◆ Supplied material
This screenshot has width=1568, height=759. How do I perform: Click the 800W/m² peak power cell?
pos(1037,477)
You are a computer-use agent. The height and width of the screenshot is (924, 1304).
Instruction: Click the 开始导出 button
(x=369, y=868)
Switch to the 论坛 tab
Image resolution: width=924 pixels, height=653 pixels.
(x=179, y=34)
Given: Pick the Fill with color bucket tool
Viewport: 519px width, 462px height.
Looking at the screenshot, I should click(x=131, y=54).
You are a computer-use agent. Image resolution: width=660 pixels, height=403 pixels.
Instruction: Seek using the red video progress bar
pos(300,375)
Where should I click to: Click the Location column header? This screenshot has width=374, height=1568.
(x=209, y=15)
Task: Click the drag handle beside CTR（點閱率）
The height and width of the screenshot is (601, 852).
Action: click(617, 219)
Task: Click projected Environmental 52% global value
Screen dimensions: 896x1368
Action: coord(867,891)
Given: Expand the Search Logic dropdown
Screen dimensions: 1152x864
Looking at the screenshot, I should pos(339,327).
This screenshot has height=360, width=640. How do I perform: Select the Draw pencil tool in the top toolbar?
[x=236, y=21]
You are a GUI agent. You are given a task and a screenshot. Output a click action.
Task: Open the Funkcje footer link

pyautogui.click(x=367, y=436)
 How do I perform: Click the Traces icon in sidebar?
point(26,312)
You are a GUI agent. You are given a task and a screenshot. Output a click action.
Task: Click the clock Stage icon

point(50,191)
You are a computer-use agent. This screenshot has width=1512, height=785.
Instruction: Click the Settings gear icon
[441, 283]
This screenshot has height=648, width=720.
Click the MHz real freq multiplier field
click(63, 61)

◆ Problem to work on
Repeat the material above in full so that each line matches the original exactly.

◆ Exercise answer
This screenshot has width=1568, height=759. How do I perform: Click the 800W/m² peak power cell?
pos(1037,477)
You are a computer-use agent. The height and width of the screenshot is (924, 1304).
Instruction: Click the 开始导出 button
(x=369, y=868)
Switch to the 论坛 tab
Image resolution: width=924 pixels, height=653 pixels.
(x=179, y=34)
Given: Pick the Fill with color bucket tool
Viewport: 519px width, 462px height.
Looking at the screenshot, I should click(x=131, y=54).
You are a computer-use agent. Image resolution: width=660 pixels, height=403 pixels.
Instruction: Seek using the red video progress bar
pos(300,375)
Where should I click to: Click the Location column header? This screenshot has width=374, height=1568.
(x=209, y=15)
Task: Click the drag handle beside CTR（點閱率）
The height and width of the screenshot is (601, 852).
Action: click(617, 219)
Task: Click projected Environmental 52% global value
Screen dimensions: 896x1368
Action: coord(867,891)
Given: Expand the Search Logic dropdown
Screen dimensions: 1152x864
Looking at the screenshot, I should pos(339,327).
This screenshot has height=360, width=640. How do I perform: Select the Draw pencil tool in the top toolbar?
[x=236, y=21]
You are a GUI agent. You are given a task and a screenshot. Output a click action.
Task: Open the Funkcje footer link

pyautogui.click(x=367, y=436)
 How do I perform: Click the Traces icon in sidebar?
point(26,312)
You are a GUI agent. You are given a task and a screenshot. Output a click action.
Task: Click the clock Stage icon

point(50,191)
You are a computer-use agent. This screenshot has width=1512, height=785.
Instruction: Click the Settings gear icon
[441, 283]
This screenshot has height=648, width=720.
Click the MHz real freq multiplier field
click(63, 61)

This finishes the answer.